• Goal
Turn the data below into a numbered list, one item per line, and leave out any blank lines.

+--

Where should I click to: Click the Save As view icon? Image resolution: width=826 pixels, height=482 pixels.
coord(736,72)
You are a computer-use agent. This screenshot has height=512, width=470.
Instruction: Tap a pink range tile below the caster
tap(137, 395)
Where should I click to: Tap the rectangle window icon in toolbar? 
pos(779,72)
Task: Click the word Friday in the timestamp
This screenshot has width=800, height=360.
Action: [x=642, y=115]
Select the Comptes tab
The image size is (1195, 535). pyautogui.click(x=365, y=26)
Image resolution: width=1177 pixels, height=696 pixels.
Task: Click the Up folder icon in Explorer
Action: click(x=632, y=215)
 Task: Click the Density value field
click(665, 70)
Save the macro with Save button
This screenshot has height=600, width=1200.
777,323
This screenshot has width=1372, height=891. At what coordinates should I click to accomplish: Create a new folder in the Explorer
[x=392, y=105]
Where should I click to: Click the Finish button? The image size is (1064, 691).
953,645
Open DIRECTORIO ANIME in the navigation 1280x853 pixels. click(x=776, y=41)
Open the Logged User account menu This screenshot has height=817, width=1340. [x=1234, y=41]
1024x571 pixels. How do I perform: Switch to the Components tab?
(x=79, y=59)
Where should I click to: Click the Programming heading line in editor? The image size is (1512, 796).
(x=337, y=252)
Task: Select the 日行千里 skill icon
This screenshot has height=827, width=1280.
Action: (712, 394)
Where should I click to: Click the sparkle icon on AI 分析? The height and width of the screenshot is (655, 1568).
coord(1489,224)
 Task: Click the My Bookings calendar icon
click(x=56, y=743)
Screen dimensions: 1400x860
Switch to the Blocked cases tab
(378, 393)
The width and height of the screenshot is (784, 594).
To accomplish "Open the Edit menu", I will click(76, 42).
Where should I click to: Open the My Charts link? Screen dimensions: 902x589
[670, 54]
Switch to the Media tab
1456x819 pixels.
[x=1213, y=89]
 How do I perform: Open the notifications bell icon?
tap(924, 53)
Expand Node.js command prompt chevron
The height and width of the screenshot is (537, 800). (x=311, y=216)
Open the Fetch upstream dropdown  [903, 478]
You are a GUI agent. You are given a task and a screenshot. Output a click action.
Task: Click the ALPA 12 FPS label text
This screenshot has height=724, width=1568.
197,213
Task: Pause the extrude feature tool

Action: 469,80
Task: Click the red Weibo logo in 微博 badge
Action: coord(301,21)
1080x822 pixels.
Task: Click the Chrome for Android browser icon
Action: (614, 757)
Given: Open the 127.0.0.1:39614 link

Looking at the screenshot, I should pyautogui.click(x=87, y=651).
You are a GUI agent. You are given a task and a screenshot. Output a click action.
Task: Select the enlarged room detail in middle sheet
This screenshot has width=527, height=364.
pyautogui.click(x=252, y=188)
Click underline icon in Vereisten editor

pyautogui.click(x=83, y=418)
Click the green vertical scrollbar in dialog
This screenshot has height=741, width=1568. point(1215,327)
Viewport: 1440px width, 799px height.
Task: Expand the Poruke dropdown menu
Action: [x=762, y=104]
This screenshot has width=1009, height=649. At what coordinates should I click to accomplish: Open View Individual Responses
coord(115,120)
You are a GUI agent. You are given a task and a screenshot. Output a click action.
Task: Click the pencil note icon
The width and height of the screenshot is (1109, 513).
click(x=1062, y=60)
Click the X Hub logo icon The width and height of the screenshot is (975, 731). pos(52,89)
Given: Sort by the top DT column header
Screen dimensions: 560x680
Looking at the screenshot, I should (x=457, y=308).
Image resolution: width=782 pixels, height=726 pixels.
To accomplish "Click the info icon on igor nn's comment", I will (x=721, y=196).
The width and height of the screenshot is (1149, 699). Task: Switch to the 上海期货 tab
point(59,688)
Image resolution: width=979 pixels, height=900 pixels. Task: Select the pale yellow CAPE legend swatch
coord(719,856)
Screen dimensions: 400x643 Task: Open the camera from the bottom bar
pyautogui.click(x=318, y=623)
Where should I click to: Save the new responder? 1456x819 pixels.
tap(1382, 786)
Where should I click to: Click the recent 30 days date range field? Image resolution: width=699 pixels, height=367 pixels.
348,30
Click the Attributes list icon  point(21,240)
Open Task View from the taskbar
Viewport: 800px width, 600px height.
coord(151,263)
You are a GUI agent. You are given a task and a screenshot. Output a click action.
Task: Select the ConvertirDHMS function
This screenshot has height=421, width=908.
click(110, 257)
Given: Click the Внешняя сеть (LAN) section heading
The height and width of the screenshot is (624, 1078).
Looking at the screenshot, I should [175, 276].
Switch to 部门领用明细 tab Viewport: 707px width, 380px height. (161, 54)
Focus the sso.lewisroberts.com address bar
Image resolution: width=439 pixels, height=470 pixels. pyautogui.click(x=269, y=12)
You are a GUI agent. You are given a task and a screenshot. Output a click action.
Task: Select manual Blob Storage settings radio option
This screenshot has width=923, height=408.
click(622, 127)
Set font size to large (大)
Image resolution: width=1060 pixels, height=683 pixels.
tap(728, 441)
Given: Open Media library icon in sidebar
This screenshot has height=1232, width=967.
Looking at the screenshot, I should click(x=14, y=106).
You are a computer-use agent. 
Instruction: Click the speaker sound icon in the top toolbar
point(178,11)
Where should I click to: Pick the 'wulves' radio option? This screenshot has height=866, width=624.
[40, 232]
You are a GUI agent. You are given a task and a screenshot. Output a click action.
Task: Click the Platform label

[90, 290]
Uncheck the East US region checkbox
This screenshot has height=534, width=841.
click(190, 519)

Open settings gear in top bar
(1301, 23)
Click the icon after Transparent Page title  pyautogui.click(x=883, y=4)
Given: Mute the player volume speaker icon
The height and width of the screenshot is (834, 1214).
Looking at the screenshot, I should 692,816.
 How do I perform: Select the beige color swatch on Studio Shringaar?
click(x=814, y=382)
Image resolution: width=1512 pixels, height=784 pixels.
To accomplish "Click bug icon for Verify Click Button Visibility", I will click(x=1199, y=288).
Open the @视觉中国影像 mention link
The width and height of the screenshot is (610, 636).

+--

• Answer for the task
1. Where should I click to: Click the Save As view icon? Image resolution: width=826 pixels, height=482 pixels.
2. coord(736,72)
3. You are a computer-use agent. This screenshot has height=512, width=470.
4. Instruction: Tap a pink range tile below the caster
5. tap(137, 395)
6. Where should I click to: Tap the rectangle window icon in toolbar? 
7. pos(779,72)
8. Task: Click the word Friday in the timestamp
9. This screenshot has width=800, height=360.
10. Action: [x=642, y=115]
11. Select the Comptes tab
12. The image size is (1195, 535). pyautogui.click(x=365, y=26)
13. Image resolution: width=1177 pixels, height=696 pixels.
14. Task: Click the Up folder icon in Explorer
15. Action: click(x=632, y=215)
16.  Task: Click the Density value field
17. click(665, 70)
18. Save the macro with Save button
19. This screenshot has height=600, width=1200.
20. 777,323
21. This screenshot has width=1372, height=891. At what coordinates should I click to accomplish: Create a new folder in the Explorer
22. [x=392, y=105]
23. Where should I click to: Click the Finish button? The image size is (1064, 691).
24. 953,645
25. Open DIRECTORIO ANIME in the navigation 1280x853 pixels. click(x=776, y=41)
26. Open the Logged User account menu This screenshot has height=817, width=1340. [x=1234, y=41]
27. 1024x571 pixels. How do I perform: Switch to the Components tab?
28. (x=79, y=59)
29. Where should I click to: Click the Programming heading line in editor? The image size is (1512, 796).
30. (x=337, y=252)
31. Task: Select the 日行千里 skill icon
32. This screenshot has height=827, width=1280.
33. Action: (712, 394)
34. Where should I click to: Click the sparkle icon on AI 分析? The height and width of the screenshot is (655, 1568).
35. coord(1489,224)
36.  Task: Click the My Bookings calendar icon
37. click(x=56, y=743)
38. Screen dimensions: 1400x860
39. Switch to the Blocked cases tab
40. (378, 393)
41. The width and height of the screenshot is (784, 594).
42. To accomplish "Open the Edit menu", I will click(76, 42).
43. Where should I click to: Open the My Charts link? Screen dimensions: 902x589
44. [670, 54]
45. Switch to the Media tab
46. 1456x819 pixels.
47. [x=1213, y=89]
48.  How do I perform: Open the notifications bell icon?
49. tap(924, 53)
50. Expand Node.js command prompt chevron
51. The height and width of the screenshot is (537, 800). (x=311, y=216)
52. Open the Fetch upstream dropdown  [903, 478]
53. You are a GUI agent. You are given a task and a screenshot. Output a click action.
54. Task: Click the ALPA 12 FPS label text
55. This screenshot has height=724, width=1568.
56. 197,213
57. Task: Pause the extrude feature tool
58. Action: 469,80
59. Task: Click the red Weibo logo in 微博 badge
60. Action: coord(301,21)
61. 1080x822 pixels.
62. Task: Click the Chrome for Android browser icon
63. Action: (614, 757)
64. Given: Open the 127.0.0.1:39614 link
65. Looking at the screenshot, I should pyautogui.click(x=87, y=651).
66. You are a GUI agent. You are given a task and a screenshot. Output a click action.
67. Task: Select the enlarged room detail in middle sheet
68. This screenshot has width=527, height=364.
69. pyautogui.click(x=252, y=188)
70. Click underline icon in Vereisten editor
71. pyautogui.click(x=83, y=418)
72. Click the green vertical scrollbar in dialog
73. This screenshot has height=741, width=1568. point(1215,327)
74. Viewport: 1440px width, 799px height.
75. Task: Expand the Poruke dropdown menu
76. Action: [x=762, y=104]
77. This screenshot has width=1009, height=649. At what coordinates should I click to accomplish: Open View Individual Responses
78. coord(115,120)
79. You are a GUI agent. You are given a task and a screenshot. Output a click action.
80. Task: Click the pencil note icon
81. The width and height of the screenshot is (1109, 513).
82. click(x=1062, y=60)
83. Click the X Hub logo icon The width and height of the screenshot is (975, 731). pos(52,89)
84. Given: Sort by the top DT column header
85. Screen dimensions: 560x680
86. Looking at the screenshot, I should (x=457, y=308).
87. Image resolution: width=782 pixels, height=726 pixels.
88. To accomplish "Click the info icon on igor nn's comment", I will (x=721, y=196).
89. The width and height of the screenshot is (1149, 699). Task: Switch to the 上海期货 tab
90. point(59,688)
91. Image resolution: width=979 pixels, height=900 pixels. Task: Select the pale yellow CAPE legend swatch
92. coord(719,856)
93. Screen dimensions: 400x643 Task: Open the camera from the bottom bar
94. pyautogui.click(x=318, y=623)
95. Where should I click to: Save the new responder? 1456x819 pixels.
96. tap(1382, 786)
97. Where should I click to: Click the recent 30 days date range field? Image resolution: width=699 pixels, height=367 pixels.
98. 348,30
99. Click the Attributes list icon  point(21,240)
100. Open Task View from the taskbar
101. Viewport: 800px width, 600px height.
102. coord(151,263)
103. You are a GUI agent. You are given a task and a screenshot. Output a click action.
104. Task: Select the ConvertirDHMS function
105. This screenshot has height=421, width=908.
106. click(110, 257)
107. Given: Click the Внешняя сеть (LAN) section heading
108. The height and width of the screenshot is (624, 1078).
109. Looking at the screenshot, I should [175, 276].
110. Switch to 部门领用明细 tab Viewport: 707px width, 380px height. (161, 54)
111. Focus the sso.lewisroberts.com address bar
112. Image resolution: width=439 pixels, height=470 pixels. pyautogui.click(x=269, y=12)
113. You are a GUI agent. You are given a task and a screenshot. Output a click action.
114. Task: Select manual Blob Storage settings radio option
115. This screenshot has width=923, height=408.
116. click(622, 127)
117. Set font size to large (大)
118. Image resolution: width=1060 pixels, height=683 pixels.
119. tap(728, 441)
120. Given: Open Media library icon in sidebar
121. This screenshot has height=1232, width=967.
122. Looking at the screenshot, I should click(x=14, y=106).
123. You are a computer-use agent. 
124. Instruction: Click the speaker sound icon in the top toolbar
125. point(178,11)
126. Where should I click to: Pick the 'wulves' radio option? This screenshot has height=866, width=624.
127. [40, 232]
128. You are a GUI agent. You are given a task and a screenshot. Output a click action.
129. Task: Click the Platform label
130. [90, 290]
131. Uncheck the East US region checkbox
132. This screenshot has height=534, width=841.
133. click(190, 519)
134. Open settings gear in top bar
135. (1301, 23)
136. Click the icon after Transparent Page title  pyautogui.click(x=883, y=4)
137. Given: Mute the player volume speaker icon
138. The height and width of the screenshot is (834, 1214).
139. Looking at the screenshot, I should 692,816.
140.  How do I perform: Select the beige color swatch on Studio Shringaar?
141. click(x=814, y=382)
142. Image resolution: width=1512 pixels, height=784 pixels.
143. To accomplish "Click bug icon for Verify Click Button Visibility", I will click(x=1199, y=288).
144. Open the @视觉中国影像 mention link
145. The width and height of the screenshot is (610, 636).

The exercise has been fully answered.